» Task
Using the data beneath this instruction, retype only the lines from the one that contains "is (635, 364)." down to the one that contains "644x183 pixels.", both included, exactly as they appear.

» Data section
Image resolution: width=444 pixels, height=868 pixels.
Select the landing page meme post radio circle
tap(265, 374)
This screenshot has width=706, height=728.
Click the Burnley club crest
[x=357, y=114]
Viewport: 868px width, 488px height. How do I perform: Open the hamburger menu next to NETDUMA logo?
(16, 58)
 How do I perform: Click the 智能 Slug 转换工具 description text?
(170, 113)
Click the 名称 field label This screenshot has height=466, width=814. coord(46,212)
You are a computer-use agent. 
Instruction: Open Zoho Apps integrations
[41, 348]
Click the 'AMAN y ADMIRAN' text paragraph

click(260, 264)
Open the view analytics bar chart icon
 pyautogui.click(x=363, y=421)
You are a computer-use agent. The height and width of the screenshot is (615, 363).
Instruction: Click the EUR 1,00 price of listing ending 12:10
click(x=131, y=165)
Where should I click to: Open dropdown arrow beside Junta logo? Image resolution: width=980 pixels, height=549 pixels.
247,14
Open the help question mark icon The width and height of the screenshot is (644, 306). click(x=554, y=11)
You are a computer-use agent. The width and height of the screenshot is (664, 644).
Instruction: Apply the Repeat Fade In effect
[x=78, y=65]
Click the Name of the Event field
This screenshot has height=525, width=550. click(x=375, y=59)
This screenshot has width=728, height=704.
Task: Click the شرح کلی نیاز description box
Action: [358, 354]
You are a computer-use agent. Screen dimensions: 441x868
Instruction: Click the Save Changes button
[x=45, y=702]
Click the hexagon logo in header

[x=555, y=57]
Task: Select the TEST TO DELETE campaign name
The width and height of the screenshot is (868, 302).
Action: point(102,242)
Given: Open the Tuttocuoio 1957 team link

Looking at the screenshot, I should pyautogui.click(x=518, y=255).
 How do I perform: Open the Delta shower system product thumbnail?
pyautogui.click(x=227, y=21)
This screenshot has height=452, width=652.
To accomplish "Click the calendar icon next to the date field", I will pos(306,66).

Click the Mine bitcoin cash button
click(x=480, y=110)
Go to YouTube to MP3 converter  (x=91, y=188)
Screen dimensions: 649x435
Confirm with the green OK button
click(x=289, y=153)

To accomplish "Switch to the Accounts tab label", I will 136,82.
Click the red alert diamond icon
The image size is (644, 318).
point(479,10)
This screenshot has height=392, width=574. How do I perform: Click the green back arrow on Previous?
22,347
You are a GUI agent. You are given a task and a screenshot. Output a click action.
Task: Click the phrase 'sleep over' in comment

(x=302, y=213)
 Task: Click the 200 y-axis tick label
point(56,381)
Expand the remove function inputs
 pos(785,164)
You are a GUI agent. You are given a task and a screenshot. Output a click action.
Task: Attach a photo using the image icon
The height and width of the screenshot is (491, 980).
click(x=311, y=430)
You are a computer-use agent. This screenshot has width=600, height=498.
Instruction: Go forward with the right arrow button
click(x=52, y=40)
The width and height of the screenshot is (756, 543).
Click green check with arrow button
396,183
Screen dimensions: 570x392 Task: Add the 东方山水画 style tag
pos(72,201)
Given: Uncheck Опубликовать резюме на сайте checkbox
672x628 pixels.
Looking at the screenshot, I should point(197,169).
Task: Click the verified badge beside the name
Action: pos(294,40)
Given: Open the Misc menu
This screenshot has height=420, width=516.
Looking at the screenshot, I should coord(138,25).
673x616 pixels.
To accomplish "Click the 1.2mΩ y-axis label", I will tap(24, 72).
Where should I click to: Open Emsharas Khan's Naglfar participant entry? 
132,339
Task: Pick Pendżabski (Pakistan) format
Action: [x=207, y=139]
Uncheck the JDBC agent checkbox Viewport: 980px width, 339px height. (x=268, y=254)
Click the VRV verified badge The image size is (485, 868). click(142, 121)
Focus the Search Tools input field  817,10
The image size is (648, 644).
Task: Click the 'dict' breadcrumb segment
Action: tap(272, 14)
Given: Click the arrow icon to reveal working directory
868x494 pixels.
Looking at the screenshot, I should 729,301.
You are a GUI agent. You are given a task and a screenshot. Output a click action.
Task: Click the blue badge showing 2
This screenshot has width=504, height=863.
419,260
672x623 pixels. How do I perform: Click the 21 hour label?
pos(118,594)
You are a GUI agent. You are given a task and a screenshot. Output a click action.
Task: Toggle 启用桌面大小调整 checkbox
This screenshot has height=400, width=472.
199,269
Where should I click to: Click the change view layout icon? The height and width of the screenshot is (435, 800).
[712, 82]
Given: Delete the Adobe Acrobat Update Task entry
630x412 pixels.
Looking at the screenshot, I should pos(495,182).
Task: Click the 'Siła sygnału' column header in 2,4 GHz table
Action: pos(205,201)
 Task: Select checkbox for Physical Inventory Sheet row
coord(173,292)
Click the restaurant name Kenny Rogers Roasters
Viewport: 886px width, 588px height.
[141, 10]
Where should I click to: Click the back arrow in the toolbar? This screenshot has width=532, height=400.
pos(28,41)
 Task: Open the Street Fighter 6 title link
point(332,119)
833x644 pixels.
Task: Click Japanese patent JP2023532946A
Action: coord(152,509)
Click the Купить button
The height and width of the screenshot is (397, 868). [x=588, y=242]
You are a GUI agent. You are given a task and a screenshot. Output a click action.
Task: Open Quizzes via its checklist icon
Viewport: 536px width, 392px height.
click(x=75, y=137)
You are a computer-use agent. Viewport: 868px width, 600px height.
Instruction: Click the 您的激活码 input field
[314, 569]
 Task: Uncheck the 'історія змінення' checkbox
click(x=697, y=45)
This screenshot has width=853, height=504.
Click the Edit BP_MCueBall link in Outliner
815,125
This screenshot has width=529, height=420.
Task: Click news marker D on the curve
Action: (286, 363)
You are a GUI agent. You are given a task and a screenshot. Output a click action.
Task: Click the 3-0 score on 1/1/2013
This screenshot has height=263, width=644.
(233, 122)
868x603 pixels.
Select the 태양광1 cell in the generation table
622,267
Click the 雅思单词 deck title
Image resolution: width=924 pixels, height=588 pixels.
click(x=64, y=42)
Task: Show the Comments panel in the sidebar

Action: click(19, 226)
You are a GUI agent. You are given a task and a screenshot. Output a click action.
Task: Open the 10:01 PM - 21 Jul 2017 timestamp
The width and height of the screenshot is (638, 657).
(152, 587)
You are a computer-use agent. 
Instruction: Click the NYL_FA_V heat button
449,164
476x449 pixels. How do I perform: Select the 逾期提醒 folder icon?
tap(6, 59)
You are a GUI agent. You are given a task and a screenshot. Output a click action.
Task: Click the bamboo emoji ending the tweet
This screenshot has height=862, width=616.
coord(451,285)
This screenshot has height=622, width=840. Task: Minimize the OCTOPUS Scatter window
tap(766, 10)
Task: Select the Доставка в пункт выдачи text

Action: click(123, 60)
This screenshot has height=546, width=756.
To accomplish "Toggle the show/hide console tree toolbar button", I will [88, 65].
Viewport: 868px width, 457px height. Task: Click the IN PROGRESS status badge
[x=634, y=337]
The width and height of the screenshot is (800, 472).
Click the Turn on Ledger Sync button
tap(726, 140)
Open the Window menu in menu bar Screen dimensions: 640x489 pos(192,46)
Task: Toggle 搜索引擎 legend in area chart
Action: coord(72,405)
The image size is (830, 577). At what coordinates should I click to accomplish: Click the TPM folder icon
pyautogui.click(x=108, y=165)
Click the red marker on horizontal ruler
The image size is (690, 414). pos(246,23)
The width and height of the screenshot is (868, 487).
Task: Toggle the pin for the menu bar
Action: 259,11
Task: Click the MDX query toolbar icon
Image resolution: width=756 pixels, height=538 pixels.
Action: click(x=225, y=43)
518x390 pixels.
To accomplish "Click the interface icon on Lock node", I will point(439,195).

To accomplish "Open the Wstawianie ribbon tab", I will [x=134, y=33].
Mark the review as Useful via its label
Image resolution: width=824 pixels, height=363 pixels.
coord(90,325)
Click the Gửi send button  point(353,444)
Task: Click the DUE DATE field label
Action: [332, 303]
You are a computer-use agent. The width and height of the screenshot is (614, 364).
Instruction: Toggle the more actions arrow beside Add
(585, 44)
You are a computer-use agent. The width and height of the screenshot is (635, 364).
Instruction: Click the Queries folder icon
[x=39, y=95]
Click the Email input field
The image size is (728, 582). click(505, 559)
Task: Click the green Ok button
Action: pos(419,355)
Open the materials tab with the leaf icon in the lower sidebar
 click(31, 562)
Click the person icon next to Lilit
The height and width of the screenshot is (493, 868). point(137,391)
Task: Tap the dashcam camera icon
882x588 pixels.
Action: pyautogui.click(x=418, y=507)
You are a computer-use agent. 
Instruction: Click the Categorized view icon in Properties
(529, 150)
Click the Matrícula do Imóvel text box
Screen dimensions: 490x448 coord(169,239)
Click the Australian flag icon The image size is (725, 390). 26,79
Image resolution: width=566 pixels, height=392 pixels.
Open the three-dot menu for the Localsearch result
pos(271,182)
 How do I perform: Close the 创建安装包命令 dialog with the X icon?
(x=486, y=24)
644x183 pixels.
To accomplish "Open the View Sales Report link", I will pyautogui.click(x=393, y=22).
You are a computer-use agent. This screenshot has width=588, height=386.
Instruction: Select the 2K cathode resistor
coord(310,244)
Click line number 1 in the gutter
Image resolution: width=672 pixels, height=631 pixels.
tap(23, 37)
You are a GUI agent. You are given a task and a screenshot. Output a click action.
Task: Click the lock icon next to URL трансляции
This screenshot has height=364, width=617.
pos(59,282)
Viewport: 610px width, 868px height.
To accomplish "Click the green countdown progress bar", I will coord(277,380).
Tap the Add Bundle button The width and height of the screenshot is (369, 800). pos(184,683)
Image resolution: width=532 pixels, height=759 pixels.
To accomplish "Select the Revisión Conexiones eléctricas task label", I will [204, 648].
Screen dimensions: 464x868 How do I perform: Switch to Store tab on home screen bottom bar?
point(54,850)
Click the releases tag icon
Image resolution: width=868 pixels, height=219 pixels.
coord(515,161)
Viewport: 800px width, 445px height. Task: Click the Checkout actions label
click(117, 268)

» Exercise solution
You are a computer-use agent. The width and height of the screenshot is (635, 364).
Instruction: Click the Queries folder icon
[x=39, y=95]
Click the Email input field
The image size is (728, 582). click(505, 559)
Task: Click the green Ok button
Action: pos(419,355)
Open the materials tab with the leaf icon in the lower sidebar
 click(31, 562)
Click the person icon next to Lilit
The height and width of the screenshot is (493, 868). point(137,391)
Task: Tap the dashcam camera icon
882x588 pixels.
Action: pyautogui.click(x=418, y=507)
You are a computer-use agent. 
Instruction: Click the Categorized view icon in Properties
(529, 150)
Click the Matrícula do Imóvel text box
Screen dimensions: 490x448 coord(169,239)
Click the Australian flag icon The image size is (725, 390). 26,79
Image resolution: width=566 pixels, height=392 pixels.
Open the three-dot menu for the Localsearch result
pos(271,182)
 How do I perform: Close the 创建安装包命令 dialog with the X icon?
(x=486, y=24)
644x183 pixels.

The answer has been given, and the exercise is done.